▸ **Kutipan Teks**

Kelima, memelihara keadilan. Artinya prinsip pokok dalam muamalah mengutamakan keadilan bagi kedua belah pihak. Misalnya dalam jual beli yang termasuk akad muawadah, adanya garar, riba di dalamnya sangat berlawanan dengan prinsip tersebut. Begitu pun si pembeli tidak merasa tertipu setelah ia memberli barang dari penjual. Dalam hal ini para ulama mengemukakan sebuah kaidah fikih yang berbunyi: “Sesungguhnya hukum asal dalam akad muawadah adalah berdasarkan pada keadilan di antara kedua belah pihak.” Keadilan ini sangat jelas lebih mendekatkan diri kepada jalan takwa. Karenanya Abu Hurairah pernah meriwayatkan hadis Rasulullah yang menceritakan seorang muslim dengan muslim lainnya tidak diperkenankan saling berbuat kezaliman dan saling menghina atau menjelek-jelekkan satu sama lain. Akan tetapi diperintahkan harus saling tolong-menolong dan menutupi kesalahan masing-masing (HR. Bukhari Muslim).

▸ **Tujuan Latihan**
Sebutkan semua perbuatan yang, menurut hadis riwayat Abu Hurairah dalam kutipan tentang keadilan dalam muamalah, tidak diperkenankan dilakukan seorang muslim terhadap muslim lainnya. Listing berikut tidak digunakan sama sekali dalam latihan ini.

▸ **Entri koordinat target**
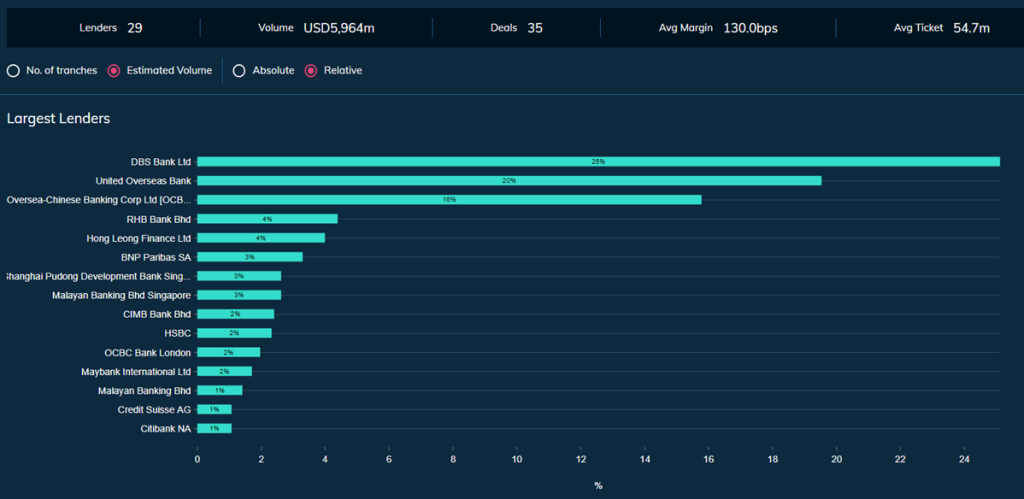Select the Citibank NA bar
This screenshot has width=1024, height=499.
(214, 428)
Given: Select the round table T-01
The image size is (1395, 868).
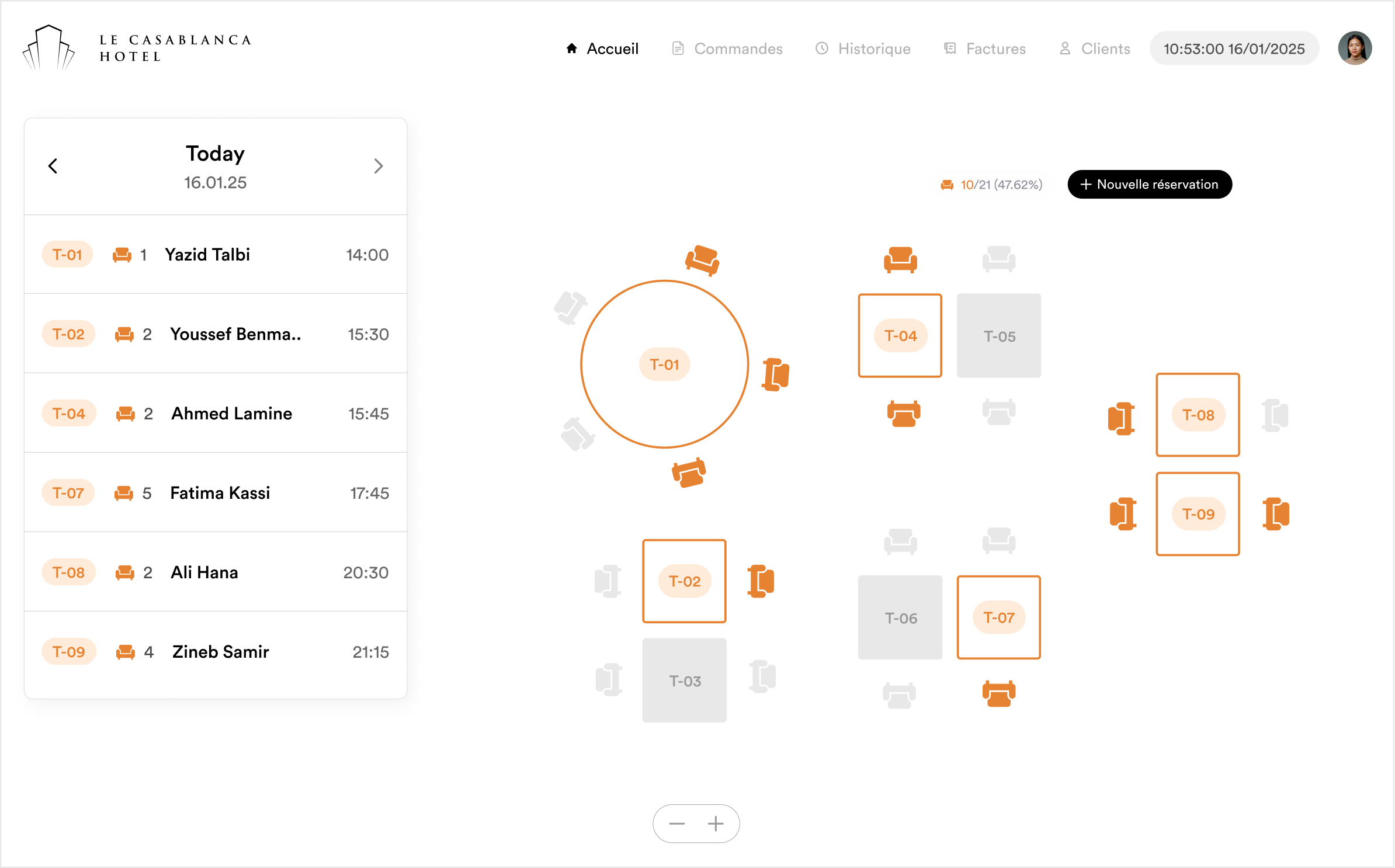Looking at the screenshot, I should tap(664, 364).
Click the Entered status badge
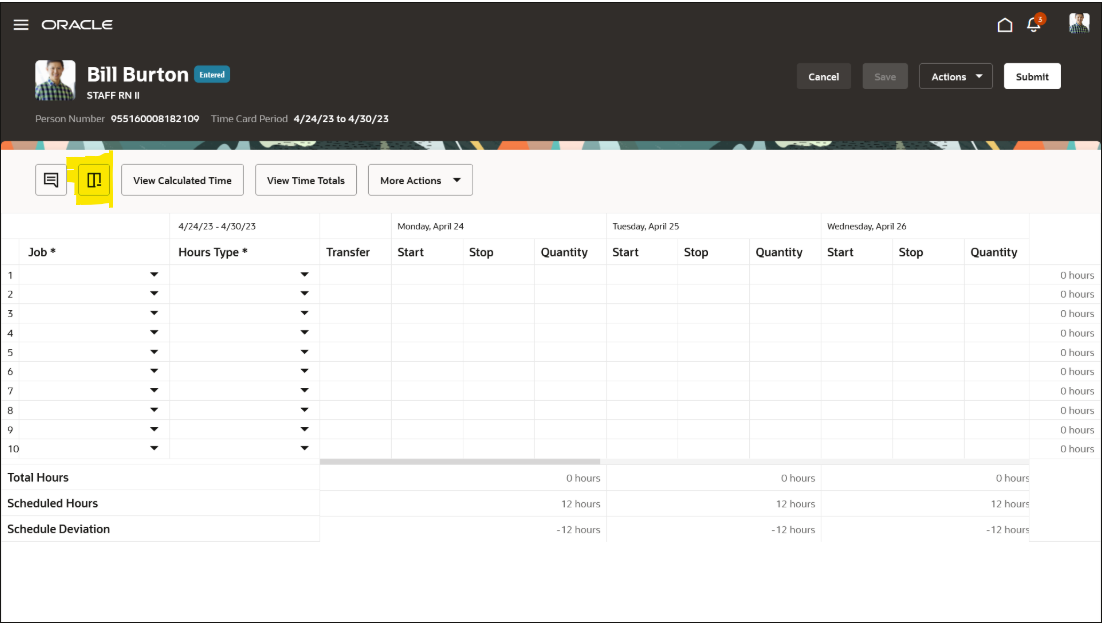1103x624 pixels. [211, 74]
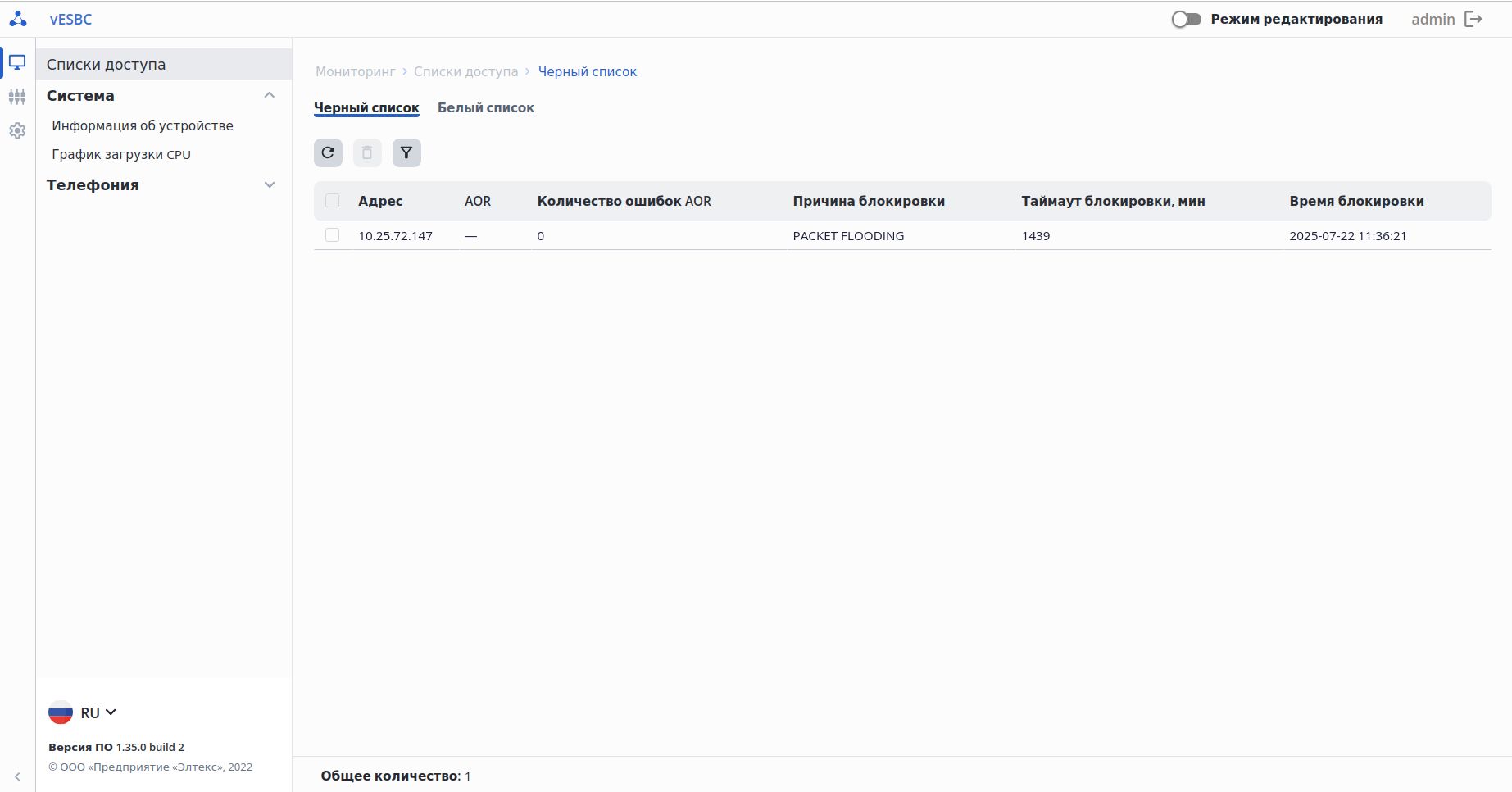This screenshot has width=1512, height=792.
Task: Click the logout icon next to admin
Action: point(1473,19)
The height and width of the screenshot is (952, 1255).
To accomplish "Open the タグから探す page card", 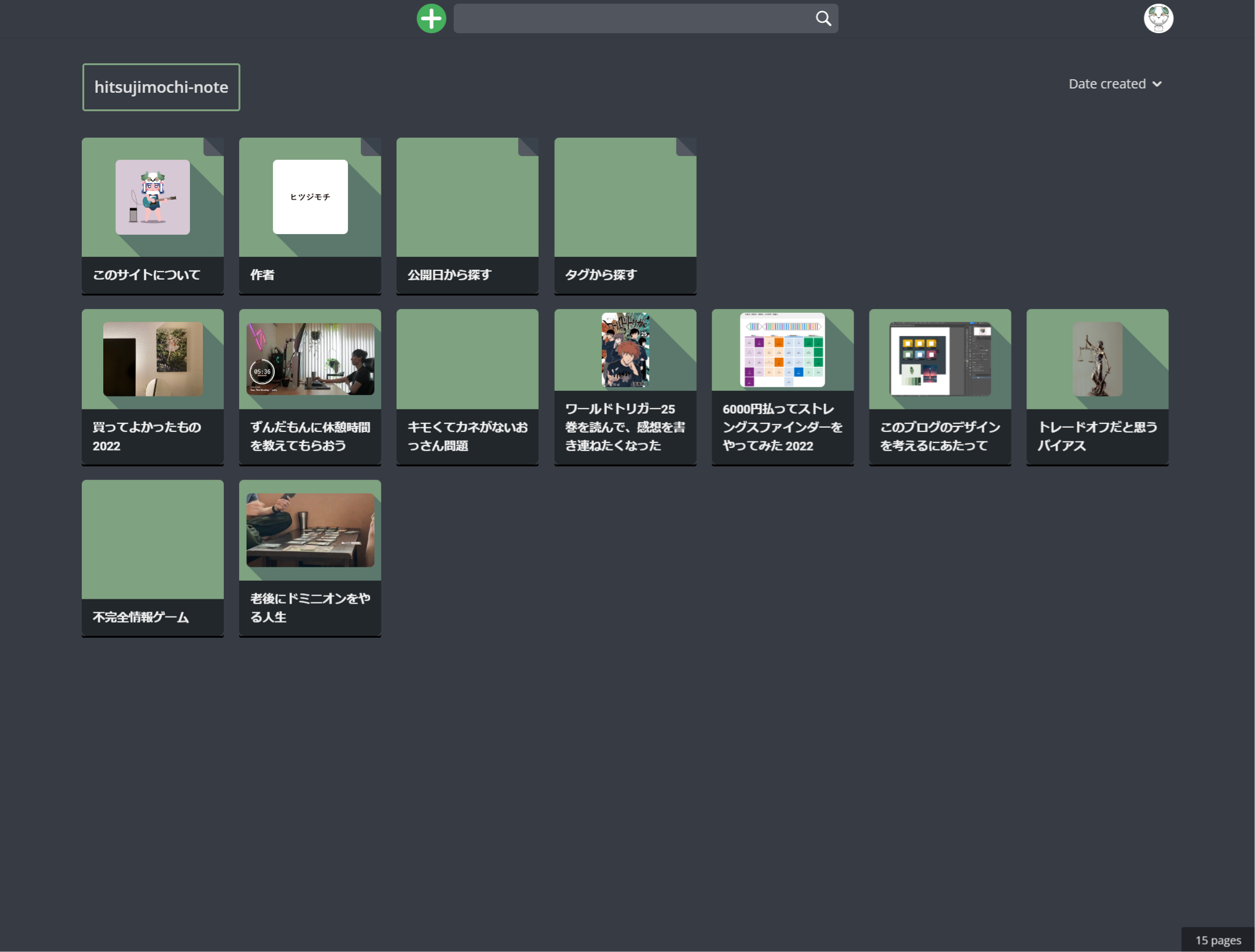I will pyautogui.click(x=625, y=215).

▸ **Jawaban Latihan**
- Saling berbuat kezaliman
- Saling menghina
- Menjelek-jelekkan satu sama lain